Exchange Traded Funds – ETF

These are basically just the same as tracker funds, only with one key difference. They are actually quoted as shares; this means you can actually buy and sell ETFs on the stock market and benefit from ‘real-time’ pricing. They are a very cost-effective way of gaining exposure to various stock markets as you are effectively buying into one or more ‘tracker’ funds. A fly in the ointment is that you often have to pay an extra charge to hold these within an ISA. Barclays Bank is currently the undisputed market leader in these financial instruments, offering by far the biggest range of ETFs that cover several worldwide indices via its iShare range. Check out its website: www.iShares.net (see Diversification, Index, Individual Savings Account – ISA, Real-Time, Tracker Funds).


When you buy shares that have gone ‘ex-dividend’ you are not entitled to receive the forthcoming dividend payment that the company is about to make. The financial press symbolize the term as ‘xd’ and it is found next to the printed share price details (see Cum-Dividend).

Execution Only

Sounds a bit violent, but it isn’t! This is basically for those of you who know exactly which shares you want to buy or sell, and for how much. You ring up your stockbroker or just go on to the internet and say, ‘Hi, I’m John Smith and I’d like to sell 1,000 HBOS shares at a limit of £10. Thank you very much.’ And guess what? The broker goes ahead and executes the deal at the price you requested. If he can’t do so, he’ll get back to you and let you know, so you can alter your limit if necessary. The key is that you are in charge with this type of stockbroking service, not the broker. I like to deal in shares this way. Obviously, the less initiated will probably want advice (see Adviser – Dealing Service, Portfolio Management).

Exercise Price

Also called the strike price. In the finance world, buying an option means buying the right to buy or sell an asset at a fixed price at some point in the future. At the time of the option’s purchase, the price you fix to buy or sell that asset for in the future is its ‘exercise’ or ‘strike’ price (see Derivatives – Options).

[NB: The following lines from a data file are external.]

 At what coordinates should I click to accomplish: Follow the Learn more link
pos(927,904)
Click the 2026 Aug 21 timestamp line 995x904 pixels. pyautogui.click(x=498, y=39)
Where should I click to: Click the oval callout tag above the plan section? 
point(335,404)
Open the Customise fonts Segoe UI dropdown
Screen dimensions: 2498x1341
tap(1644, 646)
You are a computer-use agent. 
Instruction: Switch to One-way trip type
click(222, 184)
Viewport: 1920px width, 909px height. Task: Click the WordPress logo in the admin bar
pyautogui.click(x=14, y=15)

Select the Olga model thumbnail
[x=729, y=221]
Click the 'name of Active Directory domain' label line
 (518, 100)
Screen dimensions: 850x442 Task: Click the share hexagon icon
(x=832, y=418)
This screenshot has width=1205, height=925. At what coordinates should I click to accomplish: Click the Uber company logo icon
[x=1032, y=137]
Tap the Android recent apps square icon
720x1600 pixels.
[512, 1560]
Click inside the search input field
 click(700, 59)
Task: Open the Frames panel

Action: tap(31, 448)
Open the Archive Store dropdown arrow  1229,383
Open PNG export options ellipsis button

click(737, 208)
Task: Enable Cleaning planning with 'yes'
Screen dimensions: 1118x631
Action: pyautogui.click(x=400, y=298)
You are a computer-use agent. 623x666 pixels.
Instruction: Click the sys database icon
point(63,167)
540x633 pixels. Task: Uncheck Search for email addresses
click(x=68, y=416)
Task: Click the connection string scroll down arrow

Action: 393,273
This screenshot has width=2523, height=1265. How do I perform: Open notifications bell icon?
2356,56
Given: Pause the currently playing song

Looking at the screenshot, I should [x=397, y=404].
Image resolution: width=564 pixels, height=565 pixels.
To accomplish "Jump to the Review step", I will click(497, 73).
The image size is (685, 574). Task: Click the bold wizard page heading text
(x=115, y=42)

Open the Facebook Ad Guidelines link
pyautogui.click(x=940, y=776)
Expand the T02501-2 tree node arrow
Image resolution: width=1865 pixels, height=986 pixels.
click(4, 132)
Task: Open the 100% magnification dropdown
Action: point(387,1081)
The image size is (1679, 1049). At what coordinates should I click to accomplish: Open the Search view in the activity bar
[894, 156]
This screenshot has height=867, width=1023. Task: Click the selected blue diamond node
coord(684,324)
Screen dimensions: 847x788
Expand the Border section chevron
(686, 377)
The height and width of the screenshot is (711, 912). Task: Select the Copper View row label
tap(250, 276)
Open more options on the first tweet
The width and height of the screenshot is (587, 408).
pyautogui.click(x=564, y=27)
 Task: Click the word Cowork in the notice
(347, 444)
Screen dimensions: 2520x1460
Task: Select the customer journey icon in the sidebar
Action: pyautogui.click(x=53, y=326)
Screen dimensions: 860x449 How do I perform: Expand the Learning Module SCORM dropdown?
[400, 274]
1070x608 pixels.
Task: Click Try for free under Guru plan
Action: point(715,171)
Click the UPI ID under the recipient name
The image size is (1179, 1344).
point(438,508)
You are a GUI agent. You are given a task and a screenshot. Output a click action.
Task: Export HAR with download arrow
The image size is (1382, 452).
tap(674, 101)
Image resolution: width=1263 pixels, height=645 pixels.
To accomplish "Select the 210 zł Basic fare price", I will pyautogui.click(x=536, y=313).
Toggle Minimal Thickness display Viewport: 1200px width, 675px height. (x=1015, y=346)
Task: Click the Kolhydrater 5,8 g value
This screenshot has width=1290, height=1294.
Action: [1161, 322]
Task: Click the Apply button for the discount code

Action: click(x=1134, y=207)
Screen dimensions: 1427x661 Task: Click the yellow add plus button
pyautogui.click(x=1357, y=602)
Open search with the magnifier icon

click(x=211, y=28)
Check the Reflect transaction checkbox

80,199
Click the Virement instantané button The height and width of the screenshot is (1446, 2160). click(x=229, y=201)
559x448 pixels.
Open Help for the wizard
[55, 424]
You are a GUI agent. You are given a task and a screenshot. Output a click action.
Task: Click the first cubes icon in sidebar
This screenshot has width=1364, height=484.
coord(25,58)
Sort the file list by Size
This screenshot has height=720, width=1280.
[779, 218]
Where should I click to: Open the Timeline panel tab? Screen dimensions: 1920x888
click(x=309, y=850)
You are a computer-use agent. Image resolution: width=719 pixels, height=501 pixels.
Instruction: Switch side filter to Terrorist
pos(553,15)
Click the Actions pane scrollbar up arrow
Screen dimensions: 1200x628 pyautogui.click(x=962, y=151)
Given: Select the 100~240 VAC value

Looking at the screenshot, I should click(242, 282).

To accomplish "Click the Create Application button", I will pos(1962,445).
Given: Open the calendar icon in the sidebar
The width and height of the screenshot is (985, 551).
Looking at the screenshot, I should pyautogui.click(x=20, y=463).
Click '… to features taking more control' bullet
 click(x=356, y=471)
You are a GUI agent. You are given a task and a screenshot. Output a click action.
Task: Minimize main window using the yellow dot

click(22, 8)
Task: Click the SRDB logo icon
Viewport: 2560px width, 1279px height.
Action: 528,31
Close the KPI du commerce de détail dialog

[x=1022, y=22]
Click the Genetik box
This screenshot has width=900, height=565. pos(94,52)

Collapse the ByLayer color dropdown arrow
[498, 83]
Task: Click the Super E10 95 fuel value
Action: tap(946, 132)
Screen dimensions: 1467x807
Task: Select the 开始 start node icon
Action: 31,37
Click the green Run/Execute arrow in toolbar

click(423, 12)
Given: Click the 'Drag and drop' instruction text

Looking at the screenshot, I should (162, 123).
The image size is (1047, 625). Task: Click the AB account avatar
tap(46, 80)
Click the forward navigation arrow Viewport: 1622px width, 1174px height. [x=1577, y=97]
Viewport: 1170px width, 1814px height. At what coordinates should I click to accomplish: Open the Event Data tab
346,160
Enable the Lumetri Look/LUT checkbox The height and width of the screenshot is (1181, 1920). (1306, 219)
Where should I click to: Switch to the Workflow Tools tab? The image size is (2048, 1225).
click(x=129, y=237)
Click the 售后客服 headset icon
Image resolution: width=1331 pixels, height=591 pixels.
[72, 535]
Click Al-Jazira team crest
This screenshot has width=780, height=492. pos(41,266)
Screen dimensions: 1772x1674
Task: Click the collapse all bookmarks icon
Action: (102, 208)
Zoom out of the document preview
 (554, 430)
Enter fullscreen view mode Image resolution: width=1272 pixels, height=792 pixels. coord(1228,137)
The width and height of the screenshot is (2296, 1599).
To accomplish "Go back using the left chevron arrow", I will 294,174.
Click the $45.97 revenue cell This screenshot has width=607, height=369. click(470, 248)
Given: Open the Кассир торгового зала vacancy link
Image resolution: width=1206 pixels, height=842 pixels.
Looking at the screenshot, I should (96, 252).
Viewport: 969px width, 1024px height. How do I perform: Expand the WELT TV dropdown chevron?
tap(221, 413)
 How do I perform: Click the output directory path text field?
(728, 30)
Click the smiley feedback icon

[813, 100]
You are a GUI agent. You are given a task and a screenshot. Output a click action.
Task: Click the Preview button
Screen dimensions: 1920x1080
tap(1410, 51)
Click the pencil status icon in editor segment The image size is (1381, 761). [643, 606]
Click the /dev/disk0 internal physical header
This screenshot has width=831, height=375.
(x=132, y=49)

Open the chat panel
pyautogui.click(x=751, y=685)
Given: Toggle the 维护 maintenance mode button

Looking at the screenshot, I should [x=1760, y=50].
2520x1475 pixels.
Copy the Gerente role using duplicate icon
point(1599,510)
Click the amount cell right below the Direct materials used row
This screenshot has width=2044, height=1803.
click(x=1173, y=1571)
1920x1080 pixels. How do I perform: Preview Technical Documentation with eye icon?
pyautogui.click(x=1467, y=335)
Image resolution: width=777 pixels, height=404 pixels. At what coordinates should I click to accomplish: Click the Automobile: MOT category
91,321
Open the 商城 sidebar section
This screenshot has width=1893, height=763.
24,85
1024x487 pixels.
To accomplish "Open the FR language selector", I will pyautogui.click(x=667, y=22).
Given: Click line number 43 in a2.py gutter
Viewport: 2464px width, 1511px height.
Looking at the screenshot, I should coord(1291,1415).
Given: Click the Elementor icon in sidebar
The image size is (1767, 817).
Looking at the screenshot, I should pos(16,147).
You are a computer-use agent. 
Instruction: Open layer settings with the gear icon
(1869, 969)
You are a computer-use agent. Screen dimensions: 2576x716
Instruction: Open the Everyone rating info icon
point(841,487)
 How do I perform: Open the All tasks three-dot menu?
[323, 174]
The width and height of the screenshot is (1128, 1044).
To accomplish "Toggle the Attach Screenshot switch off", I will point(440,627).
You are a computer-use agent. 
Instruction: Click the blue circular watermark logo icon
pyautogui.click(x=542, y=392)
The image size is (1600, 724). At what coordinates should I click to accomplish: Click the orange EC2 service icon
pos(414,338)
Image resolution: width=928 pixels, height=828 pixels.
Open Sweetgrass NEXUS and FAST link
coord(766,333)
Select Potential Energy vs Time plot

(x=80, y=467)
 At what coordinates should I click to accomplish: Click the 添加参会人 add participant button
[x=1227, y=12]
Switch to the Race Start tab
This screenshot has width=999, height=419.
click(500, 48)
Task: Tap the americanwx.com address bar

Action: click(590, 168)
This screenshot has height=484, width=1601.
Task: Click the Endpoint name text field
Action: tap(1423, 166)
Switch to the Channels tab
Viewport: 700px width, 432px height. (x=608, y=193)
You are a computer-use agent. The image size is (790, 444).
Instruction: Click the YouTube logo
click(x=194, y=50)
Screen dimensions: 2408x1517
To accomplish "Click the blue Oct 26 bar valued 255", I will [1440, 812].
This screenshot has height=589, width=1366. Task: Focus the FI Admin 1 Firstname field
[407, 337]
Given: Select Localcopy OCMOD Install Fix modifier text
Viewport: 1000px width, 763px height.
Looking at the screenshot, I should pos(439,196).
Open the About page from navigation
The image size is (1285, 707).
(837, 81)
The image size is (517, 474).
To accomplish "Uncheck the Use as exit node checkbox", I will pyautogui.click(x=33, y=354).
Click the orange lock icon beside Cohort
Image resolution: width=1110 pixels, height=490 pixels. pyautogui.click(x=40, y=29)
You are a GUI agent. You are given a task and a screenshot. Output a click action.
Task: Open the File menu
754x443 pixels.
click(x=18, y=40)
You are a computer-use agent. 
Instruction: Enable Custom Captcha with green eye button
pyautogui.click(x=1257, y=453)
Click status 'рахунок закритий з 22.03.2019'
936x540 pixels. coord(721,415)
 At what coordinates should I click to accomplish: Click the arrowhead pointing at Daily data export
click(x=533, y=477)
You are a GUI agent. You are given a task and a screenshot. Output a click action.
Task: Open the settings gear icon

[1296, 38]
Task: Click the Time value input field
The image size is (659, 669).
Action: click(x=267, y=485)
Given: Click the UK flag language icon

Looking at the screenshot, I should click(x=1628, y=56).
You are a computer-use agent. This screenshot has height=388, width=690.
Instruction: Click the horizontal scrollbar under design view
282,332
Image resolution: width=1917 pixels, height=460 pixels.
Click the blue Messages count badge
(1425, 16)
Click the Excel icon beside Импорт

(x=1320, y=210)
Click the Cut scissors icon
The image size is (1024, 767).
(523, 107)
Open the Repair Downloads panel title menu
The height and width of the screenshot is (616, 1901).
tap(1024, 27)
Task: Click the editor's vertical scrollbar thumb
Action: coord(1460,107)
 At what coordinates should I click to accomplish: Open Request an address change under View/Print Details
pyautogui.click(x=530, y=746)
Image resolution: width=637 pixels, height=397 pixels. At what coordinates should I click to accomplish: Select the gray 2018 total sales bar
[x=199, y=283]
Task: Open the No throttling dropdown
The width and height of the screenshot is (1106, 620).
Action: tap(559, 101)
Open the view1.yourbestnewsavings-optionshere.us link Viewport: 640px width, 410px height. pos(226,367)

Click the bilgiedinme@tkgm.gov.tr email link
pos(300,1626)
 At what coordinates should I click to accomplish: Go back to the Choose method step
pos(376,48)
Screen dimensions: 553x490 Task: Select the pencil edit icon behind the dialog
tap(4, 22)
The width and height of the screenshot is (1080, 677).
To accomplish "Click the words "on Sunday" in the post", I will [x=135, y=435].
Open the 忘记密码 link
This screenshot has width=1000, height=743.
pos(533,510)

When companies need to raise more cash they can borrow money. A popular alternative is to offer investors extra shares that they can buy at a discounted price. This is called a rights issue. When this happens, obviously the original shares continue to be traded on the stock market. They usually drop in value to reflect the imminent arrival of more shares on the market, which have been sold at a lower value. Anyone who subsequently buys the shares ‘ex-rights’ will not be entitled to the discounted offer. It is only when the shares are sold ‘cum-rights’ that the new investor can take up his or her entitlement to the extra discounted shares. The financial press symbolize ex-rights as ‘xr’ and it’s found next to the printed share price details (see Cum-Rights, Rights Issue).

Extraordinary General Meeting – EGM

When a company holds a meeting for its shareholders other than its regular, once a year Annual General Meeting (AGM) it is called an Extraordinary General Meeting or EGM. The meeting might be called because they’re planning on making a big acquisition, or are themselves the target of another company. The company must consult its shareholders before deciding what to do. Shareholders vote at the meeting or in advance on a proxy form if they cannot attend (see Annual General Meeting, Proxy).

Extraordinary Profit/Loss

Like exceptional profit/loss, this pops up in a company’s profit and loss account. However, it is different from an ‘exceptional’ item in that it is a one-off (usually large) profit or loss made by a company, which has not been incurred as part of its day-to-day activities. An example might be selling a subsidiary at a large profit. It is shown before the tax line, but after the ‘operating profit’ because it doesn’t derive from the company’s operations (see Accounts, Exceptional Profit/Loss).